Start of GIVEN RECORDS
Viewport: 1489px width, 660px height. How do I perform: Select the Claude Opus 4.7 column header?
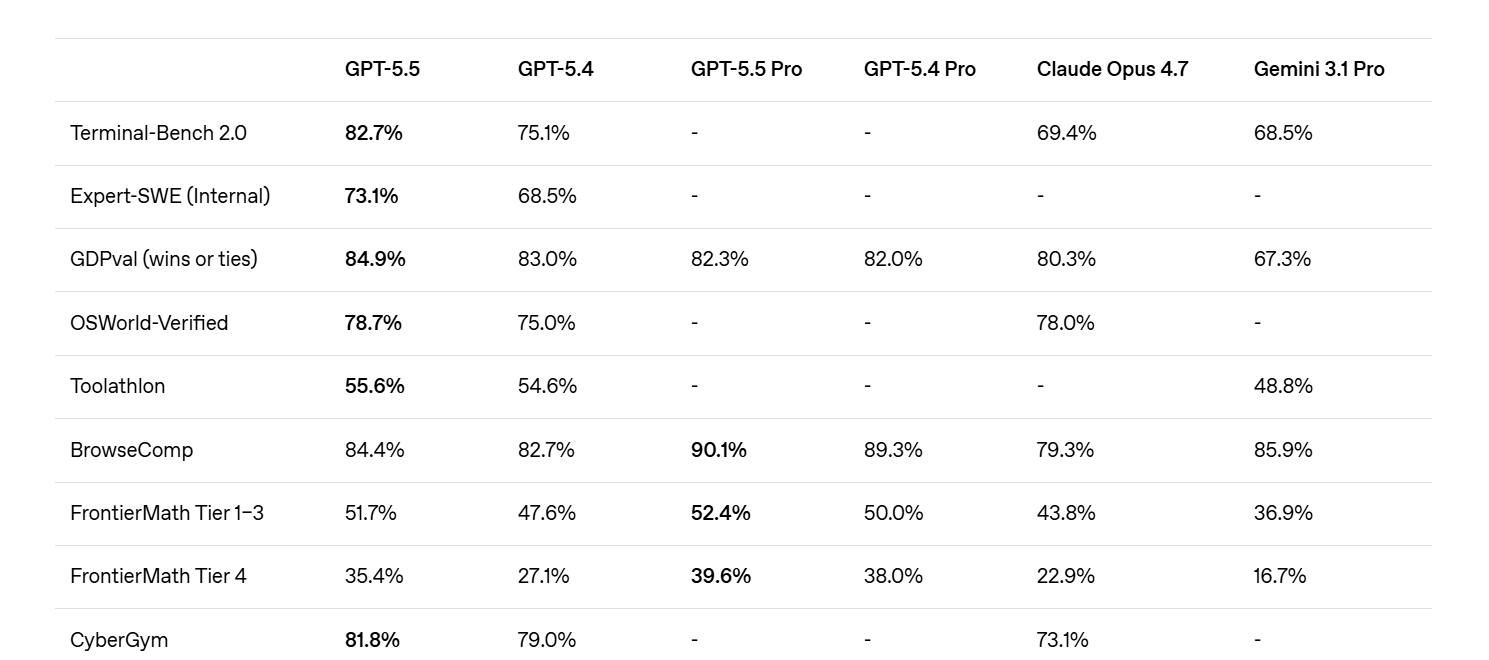1112,69
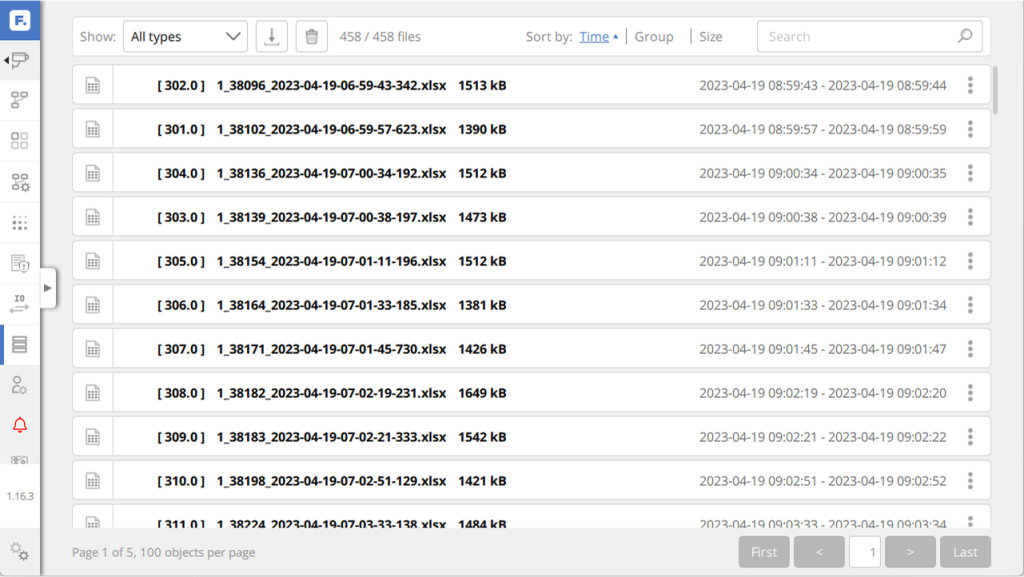This screenshot has width=1024, height=577.
Task: Open the report with alert sidebar icon
Action: coord(19,263)
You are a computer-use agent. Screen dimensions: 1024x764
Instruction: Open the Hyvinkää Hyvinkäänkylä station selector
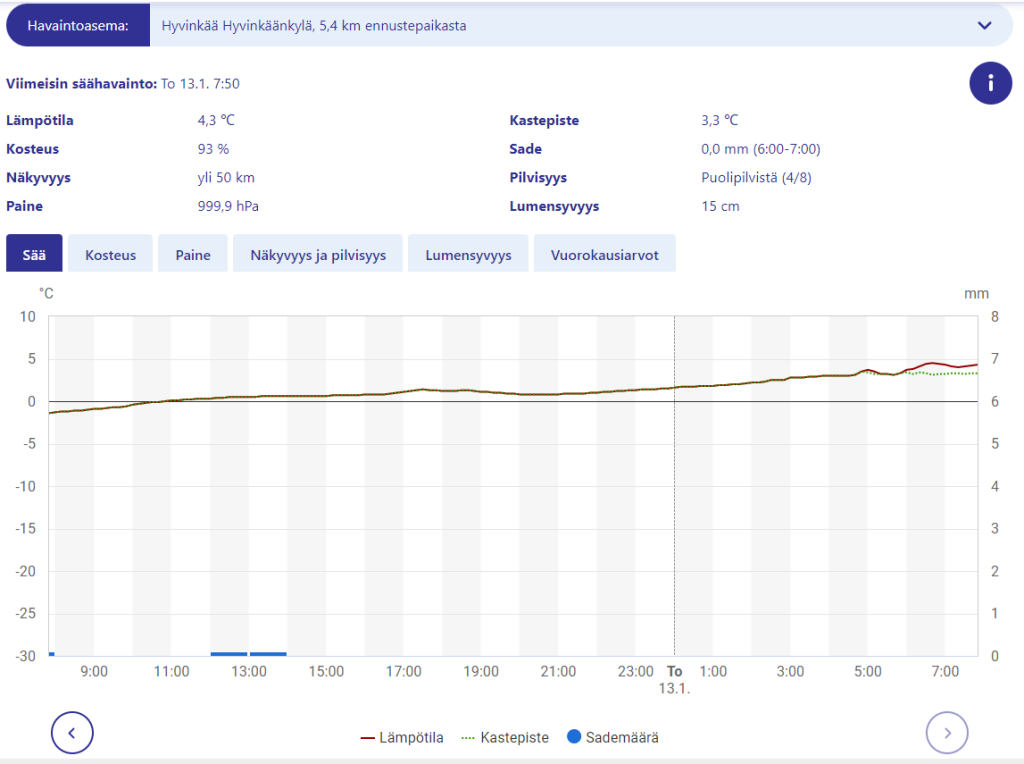tap(560, 26)
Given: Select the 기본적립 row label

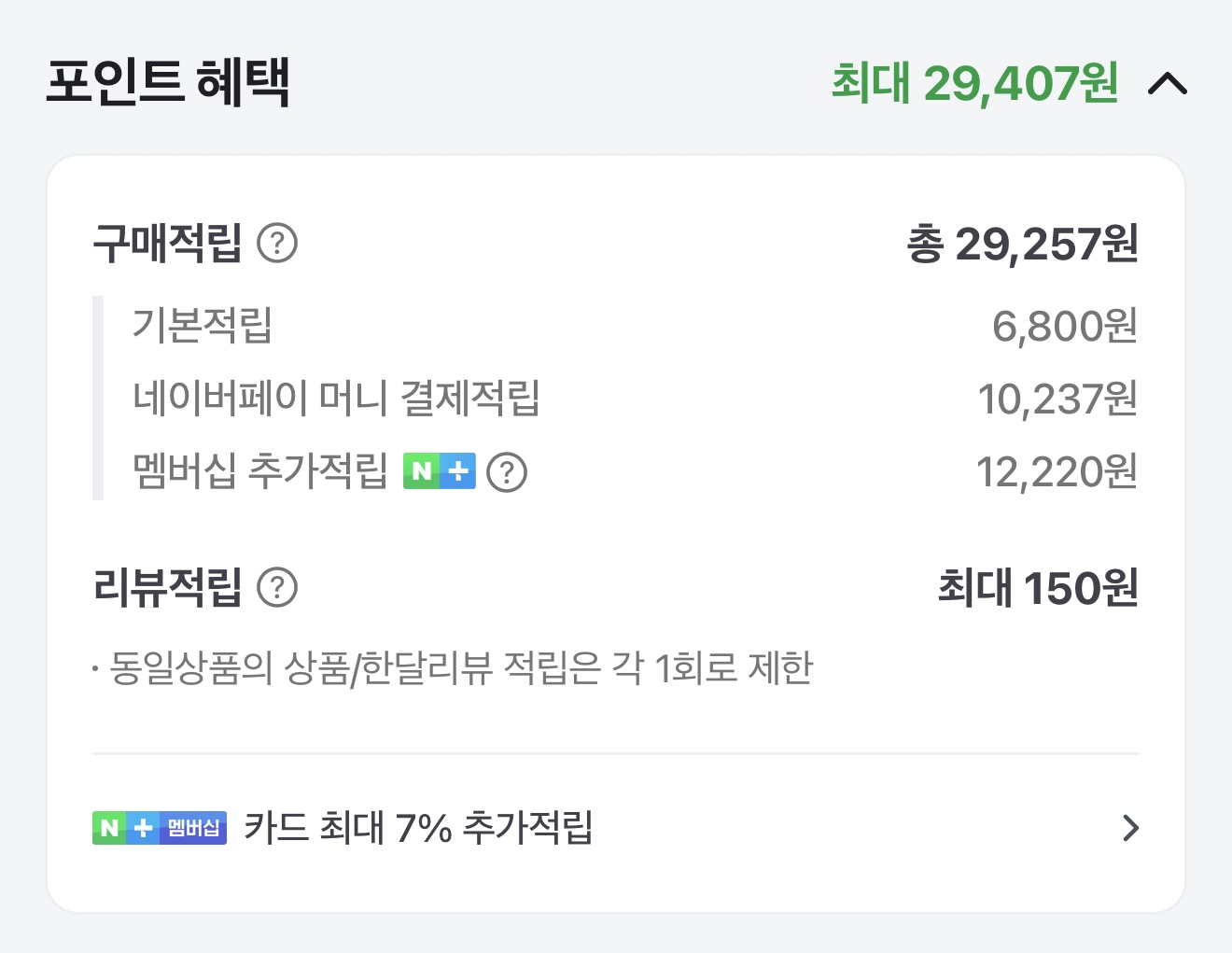Looking at the screenshot, I should (202, 326).
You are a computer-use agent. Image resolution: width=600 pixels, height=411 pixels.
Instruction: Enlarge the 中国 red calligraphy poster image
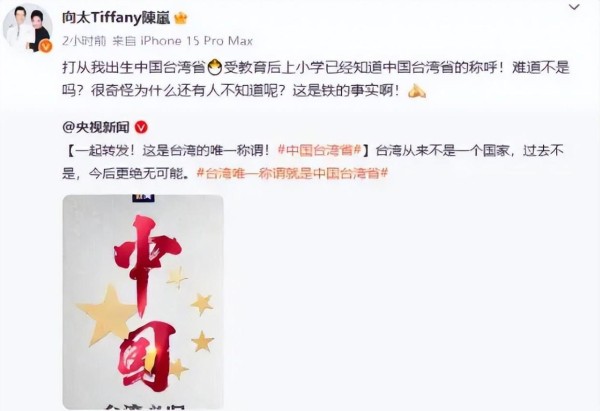[143, 302]
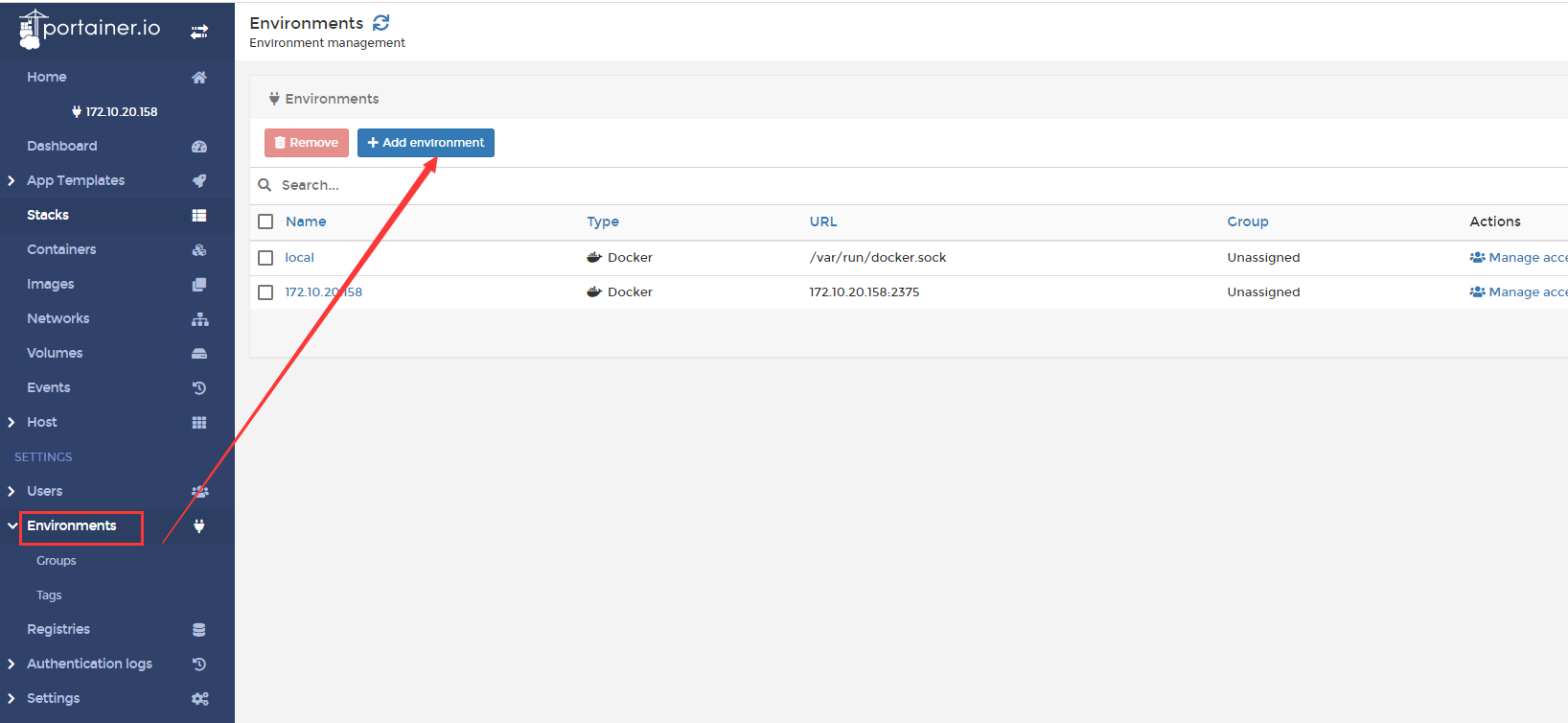Click the Registries database icon
This screenshot has width=1568, height=723.
point(199,630)
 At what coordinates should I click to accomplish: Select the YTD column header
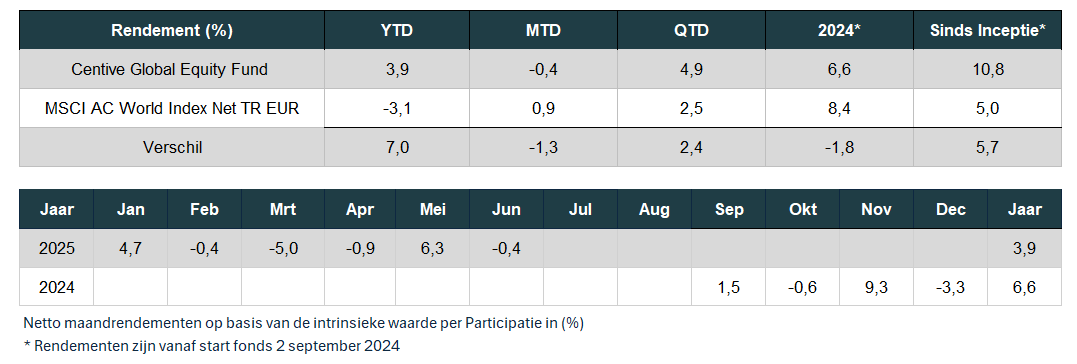tap(396, 30)
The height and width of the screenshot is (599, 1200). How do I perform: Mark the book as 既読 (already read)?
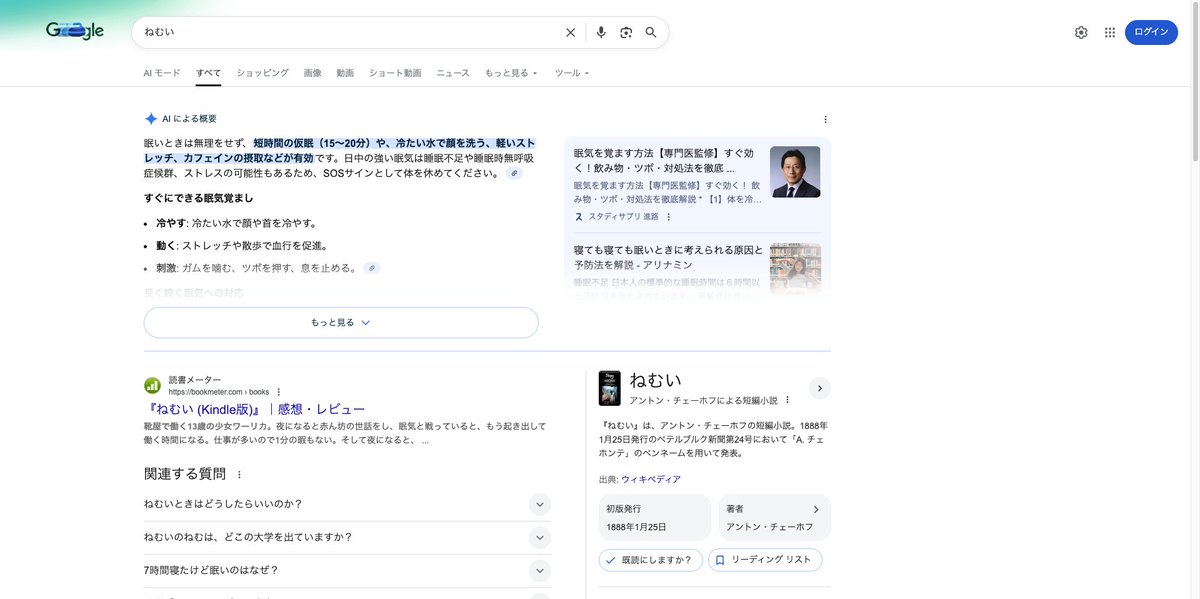pyautogui.click(x=650, y=560)
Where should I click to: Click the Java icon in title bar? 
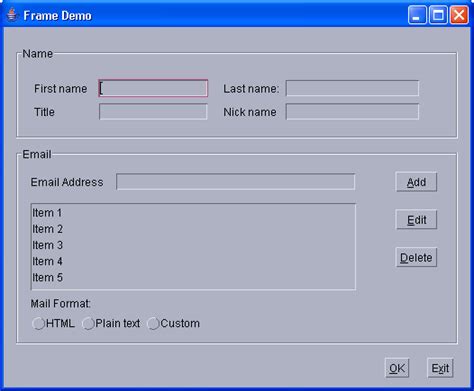pyautogui.click(x=12, y=15)
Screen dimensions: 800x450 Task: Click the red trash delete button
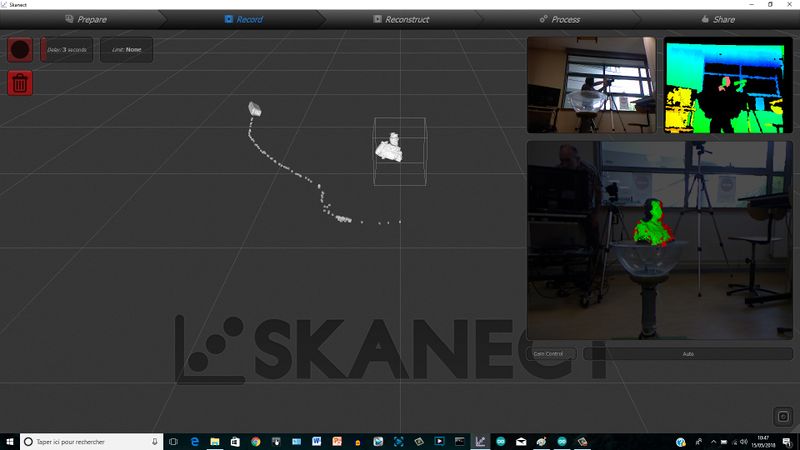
End of GIVEN RECORDS
▶ [TASK ITEM] What you write should match, word for word, the lines from the one containing "Instruction: Enlarge the" to the end of the listing, with both ends kept and the pictures left out.

▶ [EXERCISE ANSWER]
Instruction: Enlarge the 中国 red calligraphy poster image
[143, 302]
Click the Registries database icon
This screenshot has width=1568, height=723.
point(199,630)
 At what coordinates should I click to accomplish: Select the YTD column header
tap(396, 30)
The height and width of the screenshot is (599, 1200). How do I perform: Mark the book as 既読 (already read)?
pyautogui.click(x=650, y=560)
Where should I click to: Click the Java icon in title bar? 
pyautogui.click(x=12, y=15)
Screen dimensions: 800x450 Task: Click the red trash delete button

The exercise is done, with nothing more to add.